** BEGIN RECORDS TO PROCESS **
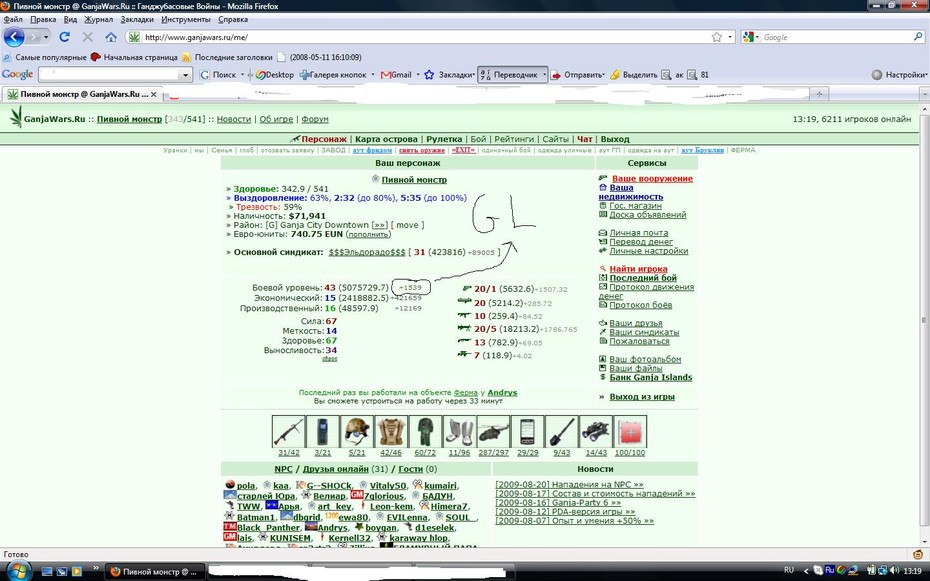The image size is (930, 581).
Task: Click the пополнить euro-units link
Action: coord(369,234)
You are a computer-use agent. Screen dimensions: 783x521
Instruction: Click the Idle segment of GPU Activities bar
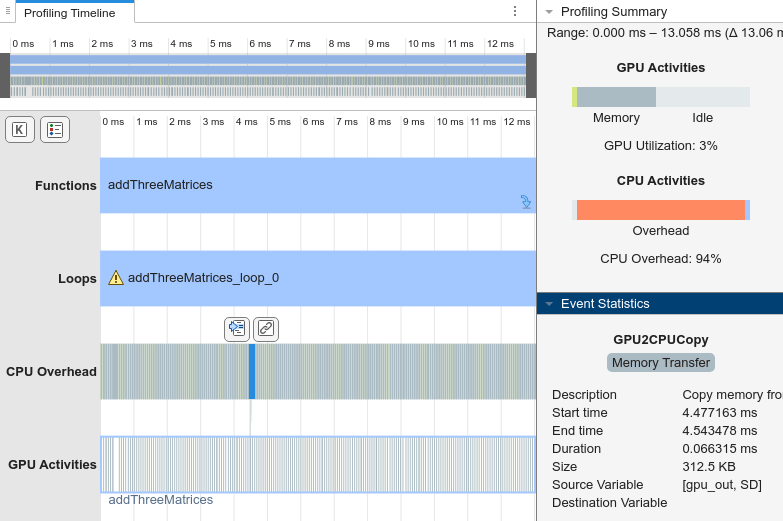[702, 97]
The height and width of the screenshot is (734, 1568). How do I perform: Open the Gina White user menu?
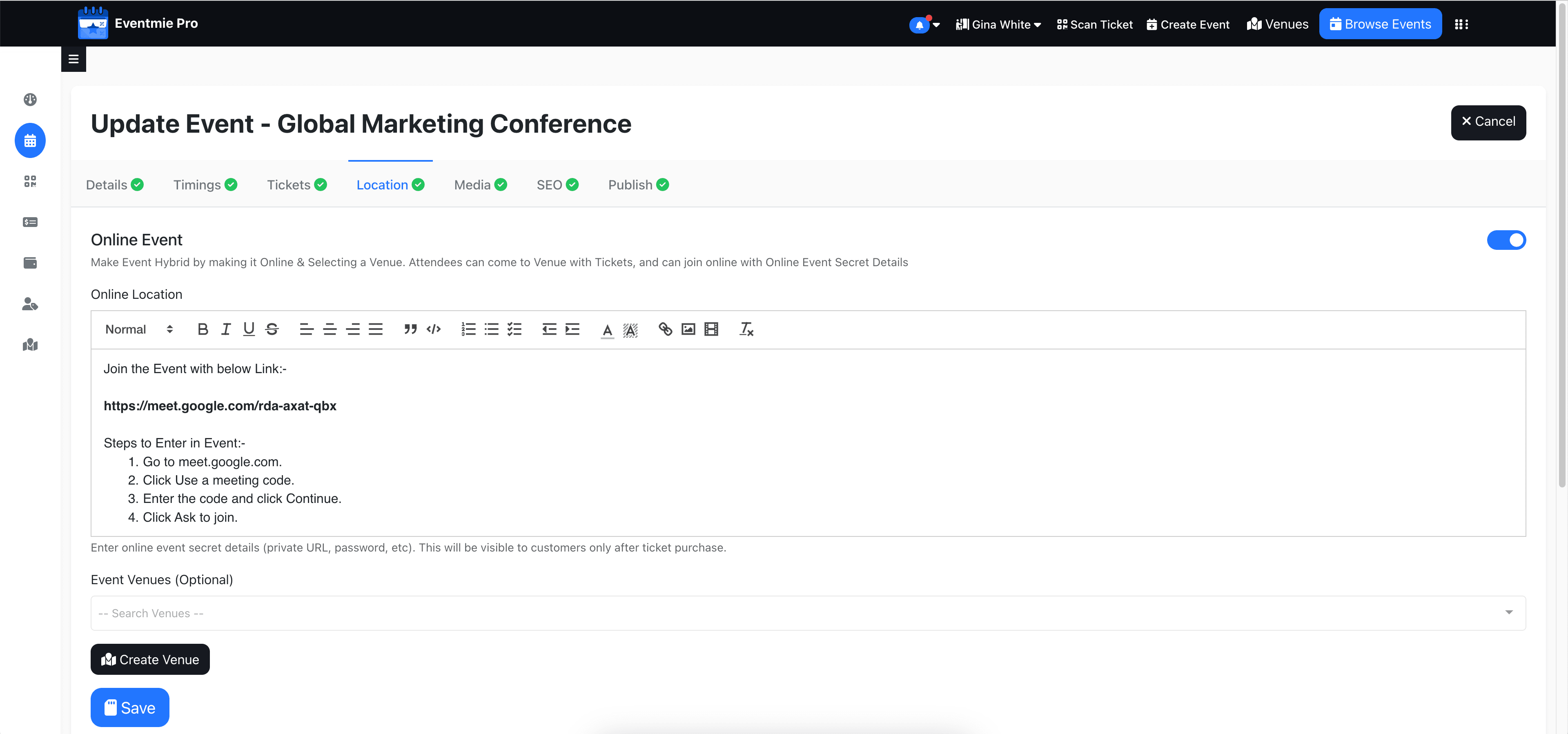click(x=998, y=24)

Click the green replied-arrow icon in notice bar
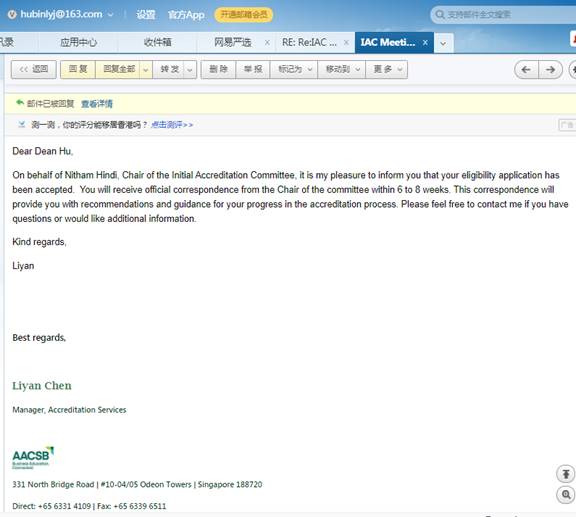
** END RECORDS TO PROCESS **
▸ **WHAT TO WORK ON**
Quote every row above word for word, without the pictures.

▸ **TASK RESPONSE**
The image size is (930, 581).
Task: Click the пополнить euro-units link
Action: coord(369,234)
You are a computer-use agent. Screen dimensions: 783x521
Instruction: Click the Idle segment of GPU Activities bar
[702, 97]
The height and width of the screenshot is (734, 1568). How do I perform: Open the Gina White user menu?
click(x=998, y=24)

Click the green replied-arrow icon in notice bar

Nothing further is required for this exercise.